August 7, 2017 at 7:37 pm #8447I wonder if what you saw was Devonshire clotted cream?
August 7, 2017 at 8:11 pm #8449I don't think it was clotted cream. Once, I ordered that from igourmet.com. As I recall, it was not pourable. The high percentage heavy cream from the grocery would pour even though it was quite thick.
BTW, what does one do with clotted cream? I ordered it without knowing anything about it. When it arrived, I couldn't figure out what to do with it! I guessed one would put it on scones, but I don't like scones.
August 7, 2017 at 9:35 pm #8453I've only had it on scones and similar products, it's so expensive we don't buy it often.
My wife's scones recipe is sweeter than most, almost like a shortbread, except that it rises a lot. (Sorry, I can't post the recipe, she got it from a caterer years ago on the condition that she not give it to anyone else.)
August 8, 2017 at 7:53 am #8461Clotted cream is good on scones and berries. For example, when they mention strawberries and cream at Wimbledon it's clotted cream.
The web says: Clotted cream (sometimes called scalded, clouted, Devonshire or Cornish cream) is a thick cream made by indirectly heating full-cream cow's milk using steam or a water bath and then leaving it in shallow pans to cool slowly.
Sorry about the bad link. I'll try to fix it.
August 8, 2017 at 12:02 pm #8462I bought heavy whipping cream at the store. However, nowhere on the carton does it say what the butterfat content is. Maybe it is the same as the fat content?
- This reply was modified 7 years, 3 months ago by BakerAunt.
August 8, 2017 at 12:04 pm #8464Thanks, Aaron, for the information.
August 8, 2017 at 12:30 pm #8465Butterfat is the fat in the milk, so the nutrition label should have that information.
However, I generally won't buy a brand of cream if the carton doesn't explicitly list the buttefat content without having to search for it. That's just bad marketing on the part of the dairy.

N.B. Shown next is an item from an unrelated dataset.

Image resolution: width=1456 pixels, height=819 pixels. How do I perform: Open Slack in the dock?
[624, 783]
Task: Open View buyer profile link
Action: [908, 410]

August 8, 2017 at 3:59 pm #8466I only had the choice of two brands (ah, welcome to life in a small town with one grocery store), and neither stated butterfat amounts. The other numbers were the same. It says 5 grams of fat per Tablespoon or 5% of daily fat allowance. I bought Deans--which has the "dairy pure" on its label, which means they don't use hormones, and thus have to include an asterisk that there are no studies linking hormones given to cows with any health issues. I might look at the Dean's website.

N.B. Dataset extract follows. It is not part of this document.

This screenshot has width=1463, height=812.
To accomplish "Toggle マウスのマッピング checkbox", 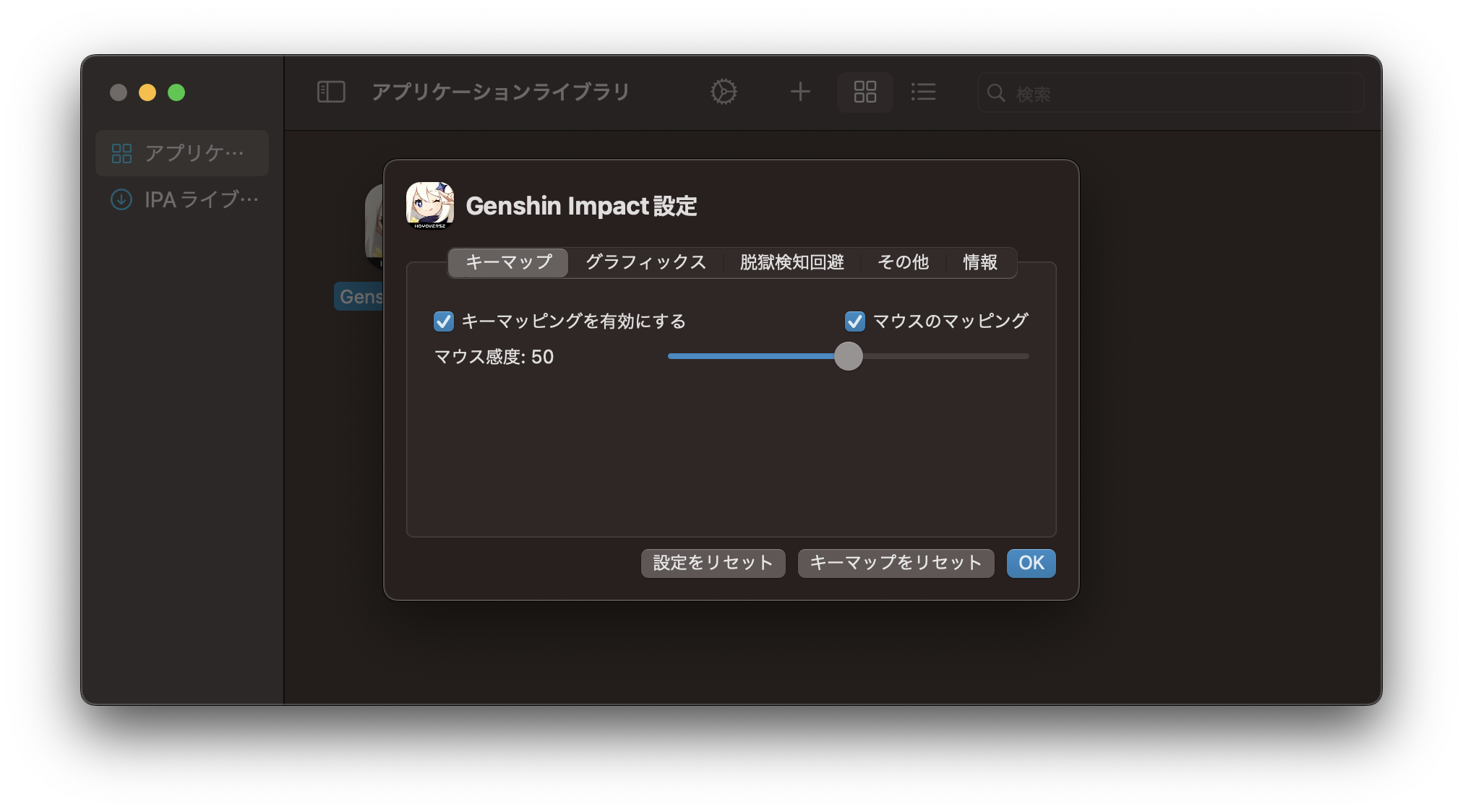I will [x=855, y=321].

https://www.dairypure.com/products/creamers/heavy-whipping
Hmm. It seems that they sell heavy cream and heavy whipping cream, and I bought the latter after seeing "heavy." That will teach me to read the entire label. However, the fat content was identical to the other brand available, as were the numbers.
I decided to submit a question. I'll report back on the answer I receive.
August 8, 2017 at 4:36 pm #8471There's something messed up about the product label in the link you provided. It says 'serving size 1 cup 240 ml' and says there are 16 servings per container. I really doubt that there are 16 CUPS in the package, that'd be a gallon container! Does the nutrition label on the package you bought say the same thing?
I can't compute the percentage of butterfat from the nutrition label because mL is a volume measurement, not a weight measurement, but if it is 5 grams of fat per tablespoon, the roundoff error (5 grams means somewhere between 4.50 and 5.49 grams per tablespoon) is so large that the calculation would probably be meaningless anyway. (That's one of the reasons I truly hate the mandated 'nutrition information' labels!)
If it says it is whipping cream, it has to be at least 30% butterfat to whip, so it's probably in the 35-39% range. I also found a contact page for Land O'Lakes, I'll let everyone know if I get a response to my inquiry. (In the interests of full disclosure I identified myself as a food blogger and mentioned that I intended to publish their response.)